Cloud kitchen operator Curefoods began using native-language AI tools for hiring in 2025 after realising that a large share of applicants for roles such as chefs and store operations staff were more comfortable speaking in their native languages. The company now conducts first-level screenings through automated voicebots that interact with candidates in multiple Indian languages, reducing manual effort and shortening time-to-hire.
“We are now able to engage applicants who prefer Hindi, Tamil, Telugu, Kannada, Bengali, and other regional languages, allowing us to tap into a far broader and more diverse talent pool, especially across tier-2 and tier-3 locations,” Richa Batra, group head of HR at Curefoods, told FE. According to the company, automated screening has eased recruiter workload while enabling faster decision-making.
Scaling Recruitment in Bharat
The experience is mirrored across other startups with large frontline workforces. At Flexiloans, which works closely with MSMEs across the country, turnaround time for frontline hiring has improved by about 30–40% after adopting native-language AI tools.
“It has made the entire process faster, more inclusive, and far more accurate. Candidates can respond in a language they are comfortable with, which gives us a truer sense of their abilities,” Ritesh Jain, co-founder of Flexiloans, said. He added that structured insights generated by these systems help reduce bias and speed up shortlisting, particularly for sales, customer-facing and collections roles where spoken communication matters more than written English.
Most startups rely on third-party platforms for such capabilities, driving growth in a cluster of B2B AI firms offering native-language hiring solutions. Companies such as Vahan AI, Bolna AI and Samvadini are seeing rising demand as employers look to scale recruitment without proportionately expanding HR teams.
“We talked to some of the recruiters who use our platform, and they said that startups are using native-language AI hiring because it lets them tap talent in Bharat at scale,” Sarbojit Mallick, co-founder of talent acquisition platform Instahyre, said. He pointed to the IndiaAI NLTM’s Bhashini app, which already supports more than 22 Indian languages, enabling voicebots and chatbots that mirror how hundreds of millions of users communicate on mobile and messaging platforms.
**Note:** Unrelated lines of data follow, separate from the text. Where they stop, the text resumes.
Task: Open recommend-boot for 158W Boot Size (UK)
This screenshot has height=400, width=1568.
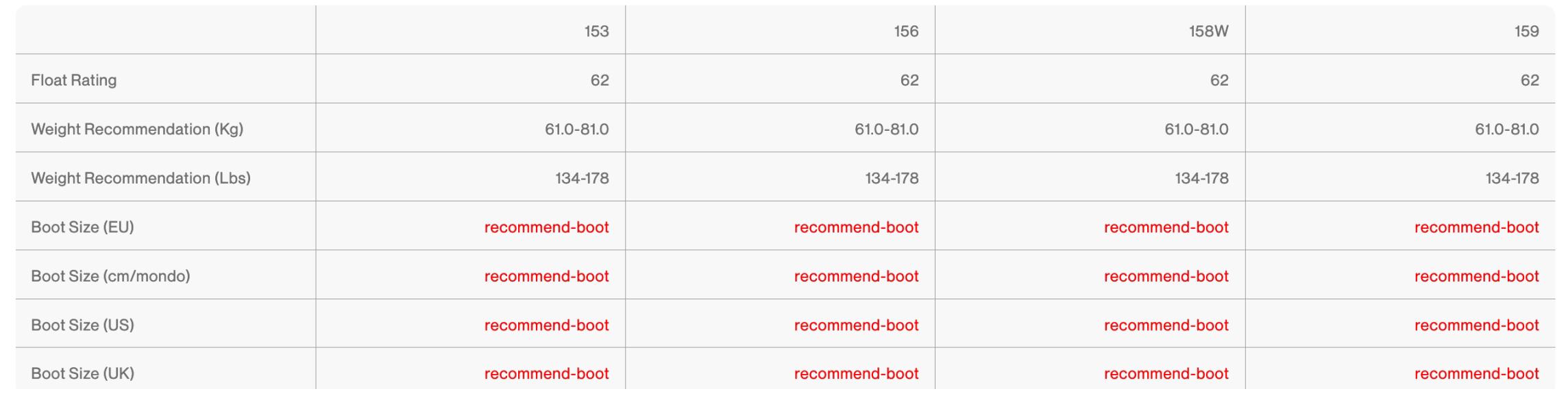Action: (1166, 374)
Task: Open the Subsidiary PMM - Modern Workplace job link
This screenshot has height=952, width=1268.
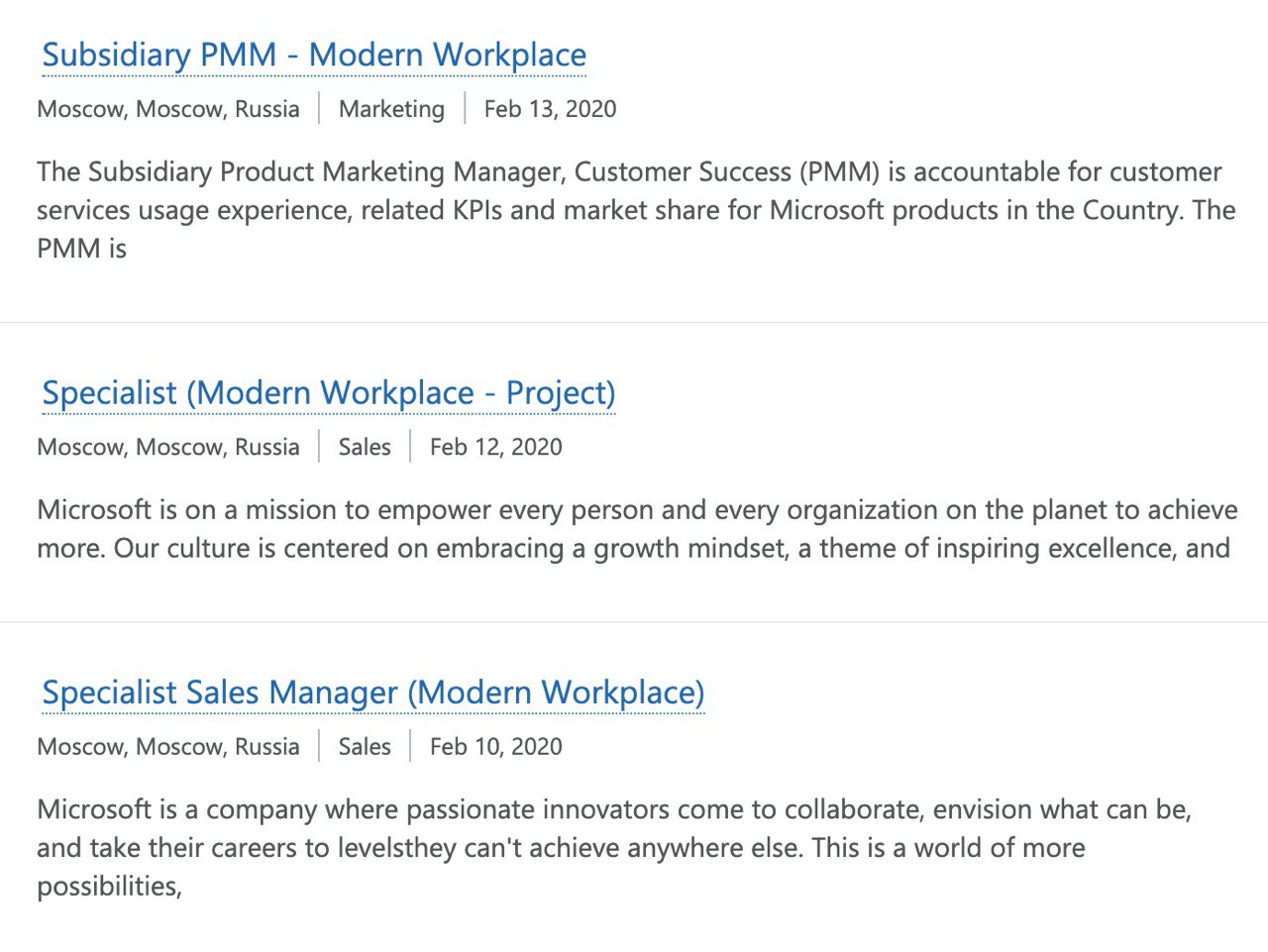Action: [x=314, y=54]
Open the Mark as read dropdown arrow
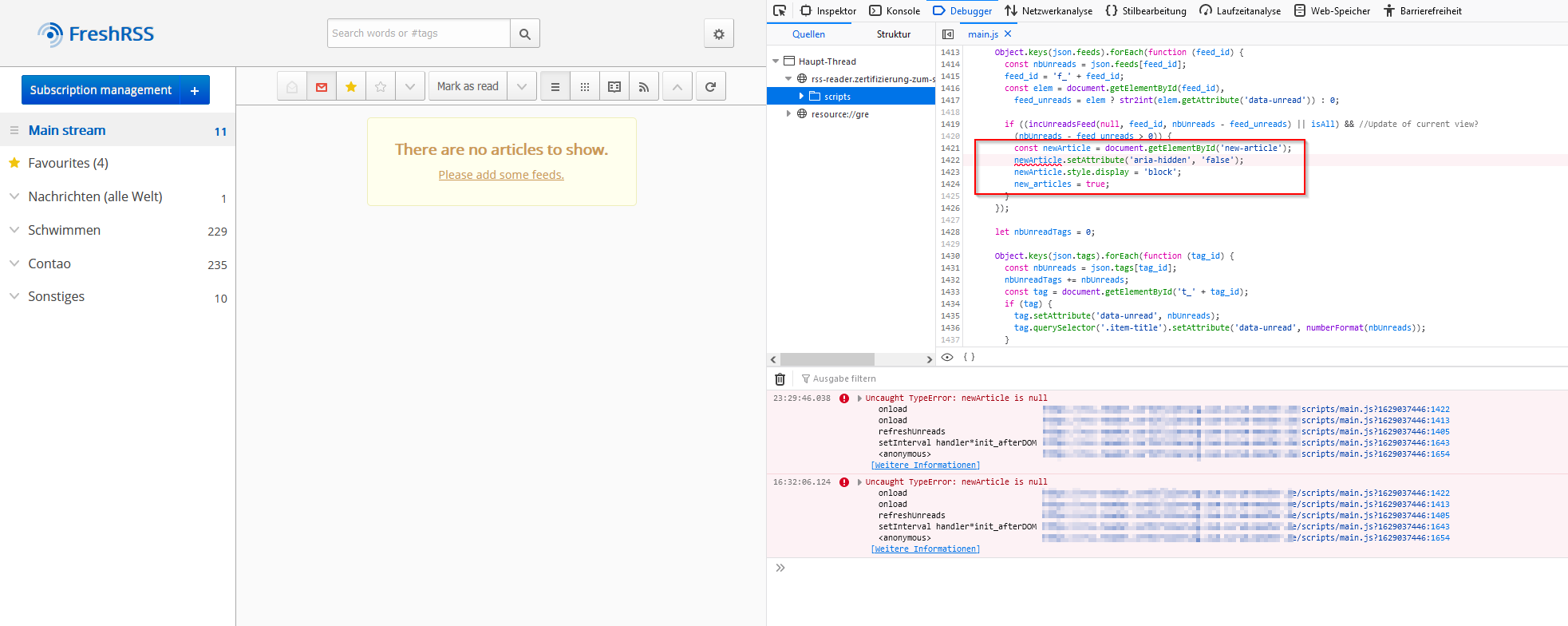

The broader labour market context is also pushing automation. The country’s AI workforce is estimated at about 2.35 million professionals, yet the sector faces a demand–supply gap of roughly 51%. As a result, founders are under pressure to automate high-volume, low-complexity tasks such as initial screening, answering routine queries and interview scheduling. Native-language voicebots, which can handle thousands of parallel calls, help cut recruiter time and cost per hire while improving completion rates among non-English-first candidates.
Bhashini Effect
“Recently, some e-commerce and tech startups projected workforce increases of 70–74%. The country’s diversity will make them adopt native-language AI tools to reduce drop-offs, widen access to tier-2/3 talent, and keep hiring funnels friction-light,” Mallick said.
Jobs marketplace startup Apna has taken a similar approach for sales and customer-facing roles, where regional language fluency is often essential. It introduced an internal AI Calling Agent in July to manage the first layer of screening end-to-end. Recruiters set questions, after which the system calls applicants, analyses responses and generates shortlists. The company says this has cut manual screening time by more than half while improving consistency.
Apna now offers the tool to client companies as well. “We have seen that the companies using the tool experience similar efficiency gains,” Kartik Narayan, CEO of Apna said, adding that nearly 30–40% of its sales hiring shortlists now originate from Hindi screenings.
As hiring volumes rise and competition for talent intensifies, startups are increasingly betting that native-language AI can help surface capable candidates who might otherwise be filtered out early.